What is something about you that would surprise most people?
That I am who I am. I actually keep pretty quiet about what I do, despite how much of a showman I appear to be on my websites and in my work. In reality, odds are that you probably wouldn’t know I’m in the same room as you unless somebody pointed me out (although, if you slip me a drink or two, or start up a conversation with me, that changes right away…).
Also, at one point, I was studying to be a serious photo-realistic Illustrator. I was inspired by the works of Wayne Douglas Barlowe, Boris Vlajello, and Frank Frazetta/Ken Kelly, and wanted to work as a Cover Illustrator/Sci-Fi Illustrator. However, it was in college that I had learned to really embrace Cartooning.
Although at the time, making the decision to give up Illustration to pursue Cartooning as a career was a very tough one to make. But my folks and my friends all played a crucial role in this decision, because all of them encouraged me to follow my dreams, and not a paycheck.
Please understand that the reason for my hesitation was because the world of comics was a much different world, back then. The current comics market is nothing like the comics market of ten years ago. Ten years ago, men in tights (complete with bulging muscles and horrid constipation) dominated the market, and work like mine was considered “fringe” and “underground” at best. We were the zerox copies nobody was buying at the comic shops.
Back then, Cartooning was considered a “low art”, and was thought of as disposable at best. The “high arts” of the time were Illustration and Animation. Illustration, by far, was the highest, as Illustrators were the best trained, the best paid, and most lauded. Animators were the runners up, and they were used for everything from commercials, to movies, to children’s cartoons. Then came Designers and Computer Animators, followed by Fine Artists, Sculptors, and Photographers, then Interior Designers, and finally Cartoonists… dead last. We were the low men and women on the artistic totem pole.

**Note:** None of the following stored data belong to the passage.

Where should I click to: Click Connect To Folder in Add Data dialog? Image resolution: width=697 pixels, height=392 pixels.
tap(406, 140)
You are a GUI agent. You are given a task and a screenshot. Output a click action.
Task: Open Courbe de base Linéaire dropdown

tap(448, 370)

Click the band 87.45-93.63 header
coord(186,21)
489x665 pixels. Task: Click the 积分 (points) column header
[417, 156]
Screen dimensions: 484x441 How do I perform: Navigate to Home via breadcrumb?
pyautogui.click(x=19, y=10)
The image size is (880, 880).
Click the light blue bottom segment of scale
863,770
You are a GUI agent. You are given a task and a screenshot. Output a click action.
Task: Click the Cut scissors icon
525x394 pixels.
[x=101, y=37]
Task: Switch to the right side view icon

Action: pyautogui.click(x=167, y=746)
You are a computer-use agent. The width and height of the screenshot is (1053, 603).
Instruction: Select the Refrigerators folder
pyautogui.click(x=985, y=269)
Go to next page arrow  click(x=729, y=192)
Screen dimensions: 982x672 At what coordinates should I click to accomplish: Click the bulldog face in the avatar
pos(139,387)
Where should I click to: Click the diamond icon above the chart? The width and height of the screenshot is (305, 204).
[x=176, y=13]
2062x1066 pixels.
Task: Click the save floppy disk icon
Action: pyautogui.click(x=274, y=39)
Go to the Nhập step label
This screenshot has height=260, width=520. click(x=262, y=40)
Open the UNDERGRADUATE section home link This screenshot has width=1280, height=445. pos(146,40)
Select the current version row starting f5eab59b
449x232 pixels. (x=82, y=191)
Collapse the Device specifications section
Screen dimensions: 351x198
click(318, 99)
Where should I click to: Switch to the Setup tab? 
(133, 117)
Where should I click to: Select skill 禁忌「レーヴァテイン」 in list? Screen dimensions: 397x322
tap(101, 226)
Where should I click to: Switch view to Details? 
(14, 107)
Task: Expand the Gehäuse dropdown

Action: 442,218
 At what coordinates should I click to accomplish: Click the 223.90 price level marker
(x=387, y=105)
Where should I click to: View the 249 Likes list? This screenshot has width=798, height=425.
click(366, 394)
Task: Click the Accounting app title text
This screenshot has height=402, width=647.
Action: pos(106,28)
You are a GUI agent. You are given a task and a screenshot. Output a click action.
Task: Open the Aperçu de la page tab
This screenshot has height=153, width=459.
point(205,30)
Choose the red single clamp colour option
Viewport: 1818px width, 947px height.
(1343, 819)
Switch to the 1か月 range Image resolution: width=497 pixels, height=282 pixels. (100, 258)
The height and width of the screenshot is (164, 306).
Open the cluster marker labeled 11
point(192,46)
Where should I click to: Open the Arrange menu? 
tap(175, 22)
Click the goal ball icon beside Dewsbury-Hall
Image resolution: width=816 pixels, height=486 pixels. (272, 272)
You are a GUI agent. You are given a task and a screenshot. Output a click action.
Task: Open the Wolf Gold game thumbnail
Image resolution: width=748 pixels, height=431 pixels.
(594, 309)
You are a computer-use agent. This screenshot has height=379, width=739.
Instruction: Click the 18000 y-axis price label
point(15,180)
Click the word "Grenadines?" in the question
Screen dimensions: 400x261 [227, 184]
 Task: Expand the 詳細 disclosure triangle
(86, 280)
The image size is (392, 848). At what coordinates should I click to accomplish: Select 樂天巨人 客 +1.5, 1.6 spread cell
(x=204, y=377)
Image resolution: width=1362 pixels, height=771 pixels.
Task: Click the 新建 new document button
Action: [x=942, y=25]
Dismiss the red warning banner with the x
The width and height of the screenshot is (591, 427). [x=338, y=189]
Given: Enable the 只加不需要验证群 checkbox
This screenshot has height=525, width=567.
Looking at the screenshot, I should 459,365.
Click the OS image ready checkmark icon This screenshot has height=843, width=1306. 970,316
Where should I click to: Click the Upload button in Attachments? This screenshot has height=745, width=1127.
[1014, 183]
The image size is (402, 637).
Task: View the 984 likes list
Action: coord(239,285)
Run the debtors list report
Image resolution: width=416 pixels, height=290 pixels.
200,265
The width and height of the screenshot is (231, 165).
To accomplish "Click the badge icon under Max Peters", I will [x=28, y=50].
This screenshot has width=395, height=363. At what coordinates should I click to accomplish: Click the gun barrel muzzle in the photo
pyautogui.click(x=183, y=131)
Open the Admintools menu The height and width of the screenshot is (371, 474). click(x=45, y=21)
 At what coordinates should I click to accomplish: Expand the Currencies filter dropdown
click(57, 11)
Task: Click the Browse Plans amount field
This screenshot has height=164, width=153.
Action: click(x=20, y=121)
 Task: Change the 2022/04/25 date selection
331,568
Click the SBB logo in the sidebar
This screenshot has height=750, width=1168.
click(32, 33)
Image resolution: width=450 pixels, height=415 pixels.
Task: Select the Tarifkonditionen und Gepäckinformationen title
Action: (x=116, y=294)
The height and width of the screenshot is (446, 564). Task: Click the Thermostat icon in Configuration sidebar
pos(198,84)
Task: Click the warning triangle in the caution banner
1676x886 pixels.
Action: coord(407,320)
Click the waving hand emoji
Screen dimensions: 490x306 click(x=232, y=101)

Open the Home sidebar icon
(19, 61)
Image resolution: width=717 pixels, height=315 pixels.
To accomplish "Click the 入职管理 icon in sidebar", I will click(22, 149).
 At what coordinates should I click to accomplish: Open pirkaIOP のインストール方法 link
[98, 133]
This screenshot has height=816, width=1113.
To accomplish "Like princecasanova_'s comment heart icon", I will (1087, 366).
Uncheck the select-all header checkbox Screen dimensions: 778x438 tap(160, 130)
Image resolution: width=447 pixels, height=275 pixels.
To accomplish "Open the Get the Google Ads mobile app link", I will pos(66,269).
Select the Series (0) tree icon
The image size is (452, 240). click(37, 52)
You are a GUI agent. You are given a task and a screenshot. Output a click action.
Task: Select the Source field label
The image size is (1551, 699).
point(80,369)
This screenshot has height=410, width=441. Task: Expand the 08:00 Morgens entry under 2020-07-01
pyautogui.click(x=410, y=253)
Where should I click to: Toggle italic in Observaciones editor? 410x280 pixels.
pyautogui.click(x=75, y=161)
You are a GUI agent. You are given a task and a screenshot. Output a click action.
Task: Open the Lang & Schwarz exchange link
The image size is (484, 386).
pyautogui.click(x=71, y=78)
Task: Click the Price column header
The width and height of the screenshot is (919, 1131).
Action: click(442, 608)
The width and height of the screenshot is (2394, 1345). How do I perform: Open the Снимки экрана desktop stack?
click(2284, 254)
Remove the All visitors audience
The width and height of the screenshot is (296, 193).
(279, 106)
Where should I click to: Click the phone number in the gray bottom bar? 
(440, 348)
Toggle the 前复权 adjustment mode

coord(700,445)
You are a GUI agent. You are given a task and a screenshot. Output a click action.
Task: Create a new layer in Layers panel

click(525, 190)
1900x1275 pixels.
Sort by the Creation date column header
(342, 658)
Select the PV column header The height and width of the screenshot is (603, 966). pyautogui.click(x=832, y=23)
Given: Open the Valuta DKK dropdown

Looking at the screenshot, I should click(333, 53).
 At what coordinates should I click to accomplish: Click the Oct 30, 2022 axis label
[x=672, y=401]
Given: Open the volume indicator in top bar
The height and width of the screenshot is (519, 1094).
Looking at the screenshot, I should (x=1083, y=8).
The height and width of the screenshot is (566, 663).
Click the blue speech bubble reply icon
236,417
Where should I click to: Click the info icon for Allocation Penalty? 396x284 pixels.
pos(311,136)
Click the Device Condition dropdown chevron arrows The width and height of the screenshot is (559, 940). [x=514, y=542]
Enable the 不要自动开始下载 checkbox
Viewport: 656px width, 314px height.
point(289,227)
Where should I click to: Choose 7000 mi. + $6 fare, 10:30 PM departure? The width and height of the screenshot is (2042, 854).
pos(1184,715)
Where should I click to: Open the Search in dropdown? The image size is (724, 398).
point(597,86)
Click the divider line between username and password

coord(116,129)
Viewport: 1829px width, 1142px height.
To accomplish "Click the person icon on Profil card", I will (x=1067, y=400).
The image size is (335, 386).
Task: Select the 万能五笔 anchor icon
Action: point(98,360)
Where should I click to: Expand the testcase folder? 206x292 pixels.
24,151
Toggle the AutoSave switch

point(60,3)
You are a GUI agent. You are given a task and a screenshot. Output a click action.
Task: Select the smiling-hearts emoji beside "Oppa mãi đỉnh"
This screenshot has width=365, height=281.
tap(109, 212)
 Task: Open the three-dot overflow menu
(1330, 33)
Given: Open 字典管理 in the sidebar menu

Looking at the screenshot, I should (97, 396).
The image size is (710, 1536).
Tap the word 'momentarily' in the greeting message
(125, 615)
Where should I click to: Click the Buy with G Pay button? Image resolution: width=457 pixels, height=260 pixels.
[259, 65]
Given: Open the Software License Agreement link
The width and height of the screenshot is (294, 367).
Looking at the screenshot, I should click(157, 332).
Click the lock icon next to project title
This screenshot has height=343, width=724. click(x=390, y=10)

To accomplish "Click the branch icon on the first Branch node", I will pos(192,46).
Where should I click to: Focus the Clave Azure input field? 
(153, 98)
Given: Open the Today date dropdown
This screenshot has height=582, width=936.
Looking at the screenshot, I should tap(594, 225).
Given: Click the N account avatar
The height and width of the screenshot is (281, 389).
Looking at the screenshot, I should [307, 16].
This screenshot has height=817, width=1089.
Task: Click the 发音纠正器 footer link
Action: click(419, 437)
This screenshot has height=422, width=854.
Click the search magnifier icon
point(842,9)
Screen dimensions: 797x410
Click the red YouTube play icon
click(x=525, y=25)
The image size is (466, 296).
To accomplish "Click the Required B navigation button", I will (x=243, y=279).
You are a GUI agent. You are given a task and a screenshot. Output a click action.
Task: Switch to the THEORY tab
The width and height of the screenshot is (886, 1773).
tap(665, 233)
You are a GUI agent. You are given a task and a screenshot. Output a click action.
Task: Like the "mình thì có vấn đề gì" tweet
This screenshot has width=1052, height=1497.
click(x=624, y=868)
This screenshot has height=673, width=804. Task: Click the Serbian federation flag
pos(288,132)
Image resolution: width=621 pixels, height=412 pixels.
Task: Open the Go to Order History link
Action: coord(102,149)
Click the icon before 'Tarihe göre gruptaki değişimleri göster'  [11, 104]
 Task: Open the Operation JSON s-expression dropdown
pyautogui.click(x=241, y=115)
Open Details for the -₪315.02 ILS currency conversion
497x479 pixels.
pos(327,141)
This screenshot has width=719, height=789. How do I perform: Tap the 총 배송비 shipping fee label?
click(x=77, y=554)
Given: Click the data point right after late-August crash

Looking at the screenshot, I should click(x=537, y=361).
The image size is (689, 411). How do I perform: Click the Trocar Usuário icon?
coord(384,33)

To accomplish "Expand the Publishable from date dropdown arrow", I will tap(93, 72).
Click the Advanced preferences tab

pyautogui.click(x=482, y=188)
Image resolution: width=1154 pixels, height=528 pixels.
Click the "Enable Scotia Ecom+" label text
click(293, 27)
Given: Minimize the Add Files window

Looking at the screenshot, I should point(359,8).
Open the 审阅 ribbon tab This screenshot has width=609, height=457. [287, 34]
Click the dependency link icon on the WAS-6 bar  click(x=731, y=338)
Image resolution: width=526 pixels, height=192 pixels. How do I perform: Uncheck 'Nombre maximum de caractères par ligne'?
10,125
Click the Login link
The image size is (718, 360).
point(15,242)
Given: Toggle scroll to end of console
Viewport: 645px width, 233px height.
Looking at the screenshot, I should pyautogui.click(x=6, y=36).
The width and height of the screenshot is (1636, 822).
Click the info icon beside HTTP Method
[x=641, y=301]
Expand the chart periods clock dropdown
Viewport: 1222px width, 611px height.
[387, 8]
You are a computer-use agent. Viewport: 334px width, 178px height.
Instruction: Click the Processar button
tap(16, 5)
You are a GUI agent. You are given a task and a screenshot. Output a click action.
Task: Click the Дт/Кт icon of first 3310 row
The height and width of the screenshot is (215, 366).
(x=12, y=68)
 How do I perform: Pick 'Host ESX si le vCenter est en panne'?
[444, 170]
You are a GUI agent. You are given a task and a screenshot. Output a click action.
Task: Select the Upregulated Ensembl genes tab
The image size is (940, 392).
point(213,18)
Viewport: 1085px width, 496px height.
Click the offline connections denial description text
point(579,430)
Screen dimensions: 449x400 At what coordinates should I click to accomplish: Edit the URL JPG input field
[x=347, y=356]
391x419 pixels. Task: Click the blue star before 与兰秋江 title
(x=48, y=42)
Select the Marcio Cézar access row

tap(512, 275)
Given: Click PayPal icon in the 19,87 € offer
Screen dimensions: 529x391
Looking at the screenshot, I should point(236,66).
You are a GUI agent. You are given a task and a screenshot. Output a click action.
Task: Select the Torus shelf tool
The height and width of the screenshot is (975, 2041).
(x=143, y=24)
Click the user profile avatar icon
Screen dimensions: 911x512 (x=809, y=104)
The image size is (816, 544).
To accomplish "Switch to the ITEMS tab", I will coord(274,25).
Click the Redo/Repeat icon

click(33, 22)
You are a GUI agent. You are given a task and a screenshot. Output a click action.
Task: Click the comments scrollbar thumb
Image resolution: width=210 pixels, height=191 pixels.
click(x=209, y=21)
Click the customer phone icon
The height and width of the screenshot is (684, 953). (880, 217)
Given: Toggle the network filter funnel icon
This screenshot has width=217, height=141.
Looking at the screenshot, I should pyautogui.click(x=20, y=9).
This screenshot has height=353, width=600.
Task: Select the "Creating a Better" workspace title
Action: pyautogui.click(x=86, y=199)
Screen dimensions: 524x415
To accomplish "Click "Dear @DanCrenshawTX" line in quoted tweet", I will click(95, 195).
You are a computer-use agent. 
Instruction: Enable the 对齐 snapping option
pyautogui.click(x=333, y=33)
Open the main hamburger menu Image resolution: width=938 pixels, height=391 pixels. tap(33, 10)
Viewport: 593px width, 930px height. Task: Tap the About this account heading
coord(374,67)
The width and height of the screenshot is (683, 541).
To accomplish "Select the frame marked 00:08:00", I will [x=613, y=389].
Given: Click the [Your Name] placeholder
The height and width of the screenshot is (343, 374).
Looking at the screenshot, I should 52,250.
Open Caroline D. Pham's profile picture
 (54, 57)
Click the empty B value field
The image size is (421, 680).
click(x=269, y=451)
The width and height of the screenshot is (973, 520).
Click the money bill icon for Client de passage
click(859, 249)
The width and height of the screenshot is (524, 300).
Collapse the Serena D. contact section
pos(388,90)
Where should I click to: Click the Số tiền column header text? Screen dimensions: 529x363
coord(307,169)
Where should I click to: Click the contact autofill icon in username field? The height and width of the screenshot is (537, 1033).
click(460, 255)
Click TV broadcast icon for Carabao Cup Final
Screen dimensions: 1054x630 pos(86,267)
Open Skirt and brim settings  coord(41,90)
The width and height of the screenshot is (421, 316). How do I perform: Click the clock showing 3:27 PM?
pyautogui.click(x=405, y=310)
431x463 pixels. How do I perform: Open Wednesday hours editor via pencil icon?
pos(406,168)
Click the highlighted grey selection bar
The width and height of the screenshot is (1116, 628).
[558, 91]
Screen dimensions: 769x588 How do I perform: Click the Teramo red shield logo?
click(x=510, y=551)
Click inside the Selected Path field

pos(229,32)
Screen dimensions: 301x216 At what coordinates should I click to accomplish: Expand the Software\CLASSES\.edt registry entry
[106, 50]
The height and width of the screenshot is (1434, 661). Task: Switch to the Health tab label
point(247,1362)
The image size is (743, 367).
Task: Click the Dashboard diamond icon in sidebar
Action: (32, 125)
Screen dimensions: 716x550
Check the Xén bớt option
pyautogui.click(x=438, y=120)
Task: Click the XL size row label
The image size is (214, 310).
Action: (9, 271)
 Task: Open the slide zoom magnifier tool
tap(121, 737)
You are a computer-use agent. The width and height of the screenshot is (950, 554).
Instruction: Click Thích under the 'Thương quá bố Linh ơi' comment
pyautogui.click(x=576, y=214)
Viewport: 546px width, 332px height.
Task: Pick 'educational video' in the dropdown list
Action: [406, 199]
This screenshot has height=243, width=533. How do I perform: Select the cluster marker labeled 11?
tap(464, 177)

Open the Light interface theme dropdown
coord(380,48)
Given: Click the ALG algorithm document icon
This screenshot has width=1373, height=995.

However, time has a funny way of changing things. Thanks to stock illustration & photography, overseas animation, CAD, rampant globalization, and in-house designers, the fields of Animation and Illustration, two fields that were the pillars of the industry for nearly a hundred years, were completely decimated in less than 3.
This left a rather large power vacuum in the art world, which Cartooning merrily filled up.
Now, ten years later, CARTOONING is considered THE high art. There are even several museums dedicated to it, and more art galleries than I can count (and I can count pretty high). And the ironic thing is my work, which was once considered underground, is now mainstream!
It’s absolutely amazing to me now how, looking back after all of these years later, things have worked out rather beautifully. Because if I had gone with the “sure bet”, then I’d probably be bankrupt and living under a bridge right about now. The saying is true: “He who dares, wins.”
What do you hope to be doing in 10 years?
Breathing oxygen and moving about on my own two legs, under my own free will.
Jokes aside, I really hope that I become a serious creative force in the field of entertainment, and that my talent is recognized on a global scale. I also hope that in ten years time, people learn to look at American Cartoonists the same way that they would look at a rock musician, or a playwright. It’s already beginning to happen (Scott Pilgrim, anyone?) and I just hope that public awareness and acceptance of the form, and those who practice it, continues to grow. I feel that it will because we’ve come a long way since Krazy Kat, Gasoline Alley, and the Katzenjammer Kids.
Please include anything you would like our readers to know about yourself that we failed to ask.
What? Besides my mutant healing ability, the fact that my bones are laced with pure Adamantium, or that I can’t be killed by conventional means? Nothing much, really. I just love doing what I do and I hope that as time marches on my work and the medium I work in continues to grow in both quantity and quality.